経営情報開示の概要
2025年10月、JR東日本は「ご利用の少ない線区の経営情報(2024年度分)」を公表しています。本公表は、平均通過人員(輸送密度)が2,000人/日未満の線区について、詳細な収支状況を開示するもので、JR常磐線の「いわき駅〜原ノ町駅」間(営業キロ77.5km)についても、開示対象線区として詳細な数値が示されています 。
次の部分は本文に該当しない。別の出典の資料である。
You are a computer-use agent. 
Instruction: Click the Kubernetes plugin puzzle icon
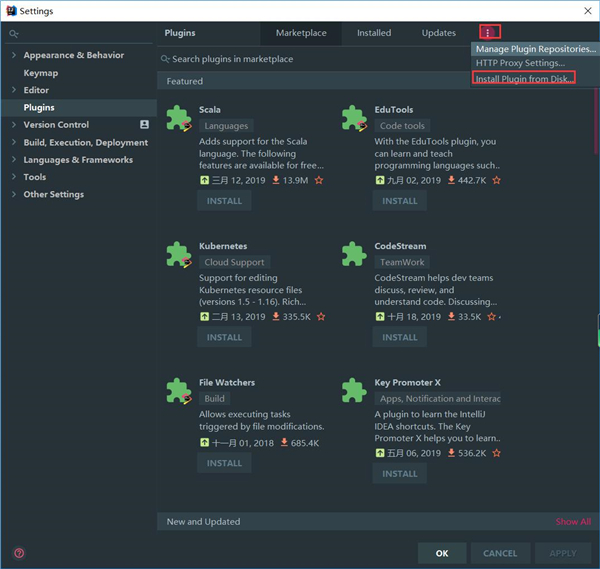pyautogui.click(x=179, y=256)
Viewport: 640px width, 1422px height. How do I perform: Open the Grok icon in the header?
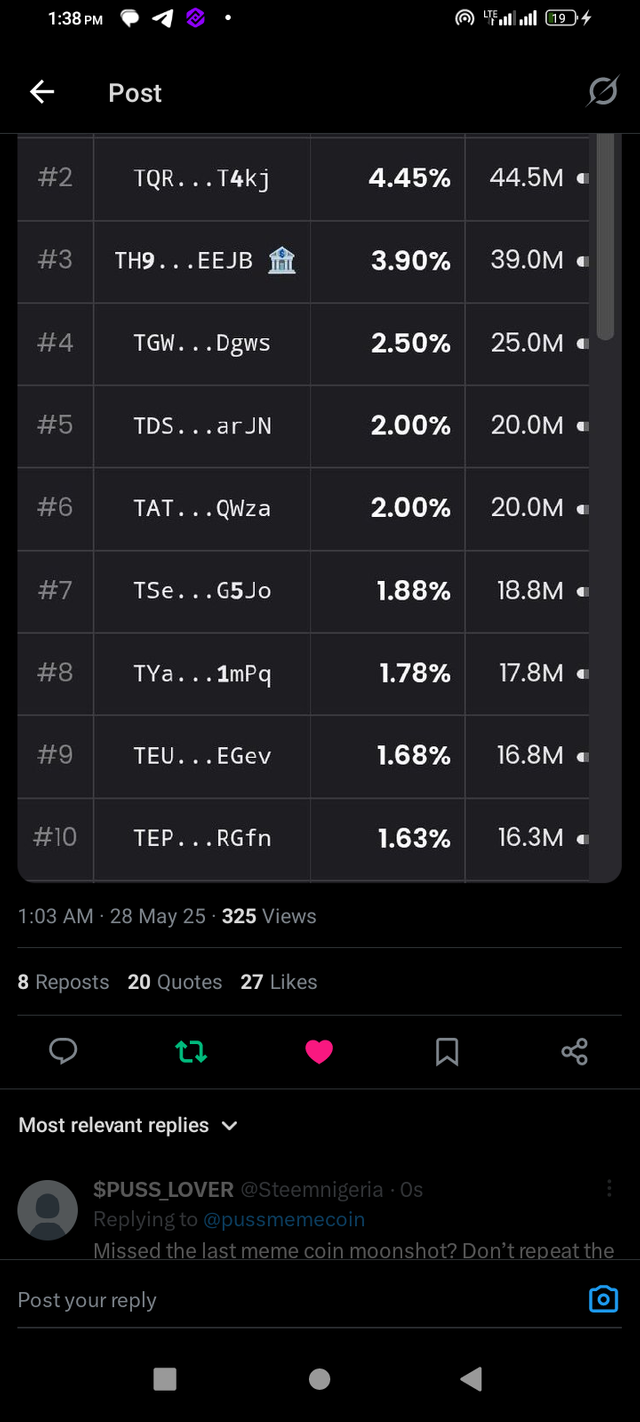point(602,93)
本稿では、公表されたデータに基づき、当該区間の収支構造と前年度からの変化について解説します。
]2024年度の収支データ詳細
公表資料によると、いわき〜原ノ町区間の2024年度(2023年4月〜2024年3月)の経営数値は以下の通りです 。
- 平均通過人員: 1,792人/日
- 運輸収入: 7億4,400万円
- 営業費用: 40億3,700万円
- 収支(赤字額): ▲32億9,200万円
- 営業係数: 542円
- 収支率: 18.4%
この中で注目すべき指標は「営業係数」です。営業係数542円とは、「100円の収入を得るために、542円の経費がかかった」ことを示しています 。
前年度(2023年度)との比較
前年に公表された2023年度データ と比較すると、以下のような傾向が読み取れます。
表:常磐線(いわき〜原ノ町)の経営数値比較
| 項目 | 2023年度 | 2024年度 | 増減 |
| 平均通過人員 | 1,731人/日 | 1,792人/日 | +61人 |
| 運輸収入 | 7億1,900万円 | 7億4,400万円 | +2,500万円 |
| 営業費用 | 38億4,300万円 | 40億3,700万円 | +1億9,400万円 |
| 収支(赤字額) | ▲31億2,300万円 | ▲32億9,200万円 | ▲1億6,900万円 |
| 営業係数 | 534円 | 542円 | +8円(悪化) |
(1) 利用者数と収入は「増加」
平均通過人員は前年度比で61人増加し、それに伴い運輸収入も約2,500万円増加しています。2020年の全線運転再開以降、利用状況は緩やかな回復基調にあることが数値から確認できます。
(2) 費用増が収入増を上回る
一方で、路線の維持にかかる「営業費用」は前年度より約1億9,400万円増加しています。
収入の増加分(+2,500万円)よりも費用の増加分(+1億9,400万円)が大きいため、結果として赤字額は約1億7,000万円拡大し、約33億円のマイナスとなっています。これは、資材価格や人件費の高騰など、鉄道事業を取り巻くコスト環境の変化が影響していると考えられます。
まとめ
今回の開示データから確認できる事実は以下の3点です。
- 常磐線(いわき〜原ノ町)の利用者は、前年度比で約3.5%増加しており、需要は回復傾向にある。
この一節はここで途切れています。